Biography All Music Guide
All Music Guide:
A versatile bassist with a particular flair for the avant-garde, Mark Helias is also an underappreciated composer, and no slouch with a funk groove either. Helias was born in Brunswick, N.J., in 1950, and didn't begin playing bass until age 20; however, he wound up studying music at Yale, graduating in 1976. In 1977, he formed BassDrumBone with trombonist Ray Anderson and drummer Gerry Hemingway, and began appearing as a sideman on albums by the likes of Anthony Braxton, Dewey Redman, Barry Altschul, and Anthony Davis. In 1981, Helias co-founded the free funk ensemble Slickaphonics with Anderson, and contributed a significant number of compositions to the group's repertoire. Helias' first album as a leader came for Enja in 1984 with Split Image. In 1985, he co-founded the world-fusion group Nu, along with Don Cherry, Ed Blackwell, Carlos Ward, and Nana Vasconcelos.
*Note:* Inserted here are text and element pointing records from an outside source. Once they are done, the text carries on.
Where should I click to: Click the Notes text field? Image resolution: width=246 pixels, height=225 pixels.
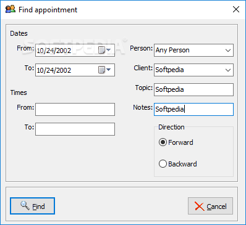pyautogui.click(x=193, y=109)
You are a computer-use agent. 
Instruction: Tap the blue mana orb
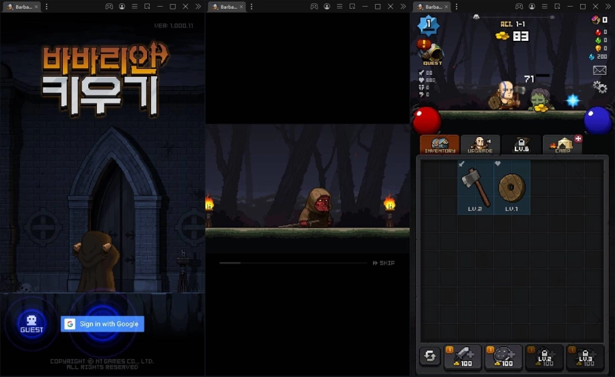[x=598, y=120]
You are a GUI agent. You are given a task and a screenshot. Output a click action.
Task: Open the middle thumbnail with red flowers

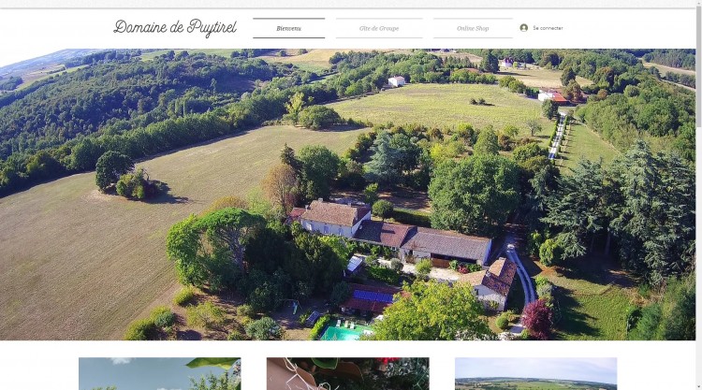pos(348,373)
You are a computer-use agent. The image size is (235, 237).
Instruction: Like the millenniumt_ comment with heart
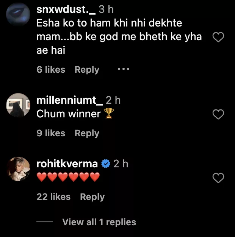pos(218,114)
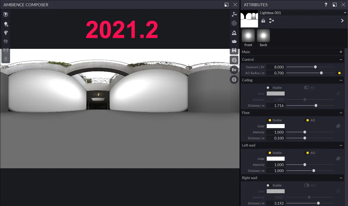Click the help question mark button
The image size is (348, 206).
(x=326, y=5)
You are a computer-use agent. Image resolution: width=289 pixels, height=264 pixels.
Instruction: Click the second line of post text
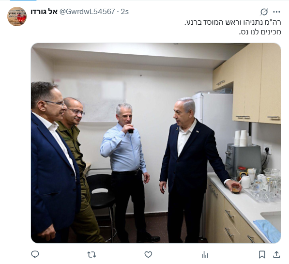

The group split in 1987 and Helias recorded his second album, The Current Set; it was followed by Desert Blue two years later. In addition, Helias performed as a sideman with (among others) Cecil Taylor, Muhal Richard Abrams, Oliver Lake, and Mose Allison, not to mention the J.B. Horns. In 1992, Helias recorded the quartet/quintet album Attack the Future and had his composition "Upside the Downside" premiered by the String Trio of New York. 1994 brought Loopin' the Cool, his last major studio project for several years. During the late '90s, Helias formed a trio called Open Loose, which initially featured drummer Tom Rainey and Ellery Eskelin on tenor; they debuted on 1998's Come Ahead Back, his first album not released by Enja. In 1999, Tony Malaby replaced Eskelin (captured on the 2000 live recording New School), and Gerald Cleaver began taking Rainey's place at times. In addition, Helias also performed in a duo with fellow bassist Mark Dresser.